Enabling users for FileVault 2 with a non-enabled admin user does not work in Mavericks
Over the past few months, I’ve told hundreds of people the following information about fdesetup in Mountain Lion:
“Once the Mac has been fully encrypted with FileVault 2, you can add additional users using fdesetup. To do so, you will need to provide both the username and password of either a previously enabled account or an admin account, as well as the password of the account you want to add.
There’s something that’s interesting to know about this method: the admin user in question does not themselves need to be enabled for FileVault 2. In my testing, I found that an admin user can authorize the enabling of other accounts even if the admin account wasn’t enabled. An admin account can also enable itself using this process, by being both the authorizing admin account and the account being enabled. This is similar to the System Preferences behavior, where an admin account could enable itself by logging in and clicking the lock in the FileVault preference pane.
Since a key has to be involved somewhere, I’ve got an inquiry open with Apple as to why this works but I haven’t heard back yet.”
I’ve now heard back. See below the jump for the details.
In Mountain Lion, once FileVault 2 is enabled, fdesetup uses the keys which become available after the volume is unlocked. It prompts for credentials in case those keys are no longer available. This was how non-enabled admin users were able to enable other non-enabled users; fdesetup had access to the needed key.
In the case of the example below, fv2admin is a non-enabled admin user on this Mountain Lion Mac.
Using fdesetup on Mountain Lion, fv2admin can enable other non-enabled users like the fv2user account.
fv2admin can enable its own account by being both the authorizing account and the account being enabled.
In Mavericks, fdesetup now prevents non-enabled admin users from enabling other non-enabled users.
On a Mavericks Mac, fv2admin gets an authorization error when trying to enable the fv2user account.
fv2admin can also no longer enable itself.
That said, if your encrypted Mavericks Mac has a personal recovery key available, the personal recovery key can be used to authorize non-enabled accounts.

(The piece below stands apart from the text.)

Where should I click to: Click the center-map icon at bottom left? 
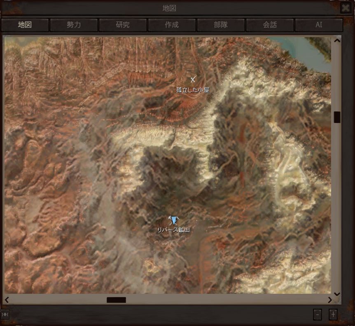[x=5, y=314]
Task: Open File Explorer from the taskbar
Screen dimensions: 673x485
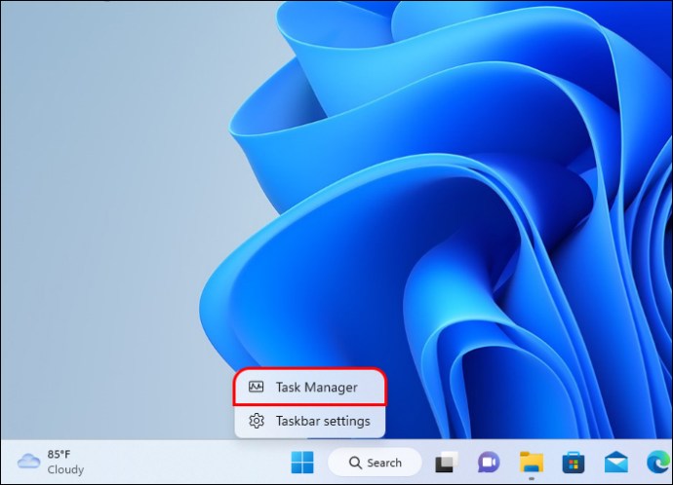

In the case of the example below, this Mavericks Mac is set up with a personal recovery key. Using fdesetup on Mavericks, the fv2admin account can use sudo to run fdesetup and enable other non-enabled users by entering the personal recovery key when prompted for a password or recovery key.
Another approach to enable non-enabled admin accounts is the following:
1. Log in at the OS login window as the non-enabled admin account
2. Open System Preferences and go to the FileVault preference pane
3. Click the lock to unlock the preference pane and authenticate when prompted.
4. Click the Enable Users button in the preference pane
5. The previously non-enabled admin user account will appear with a green checkbox to show that the account has been enabled.
This approach has worked since FileVault 2 was first introduced in Lion and it continues to work in Mavericks.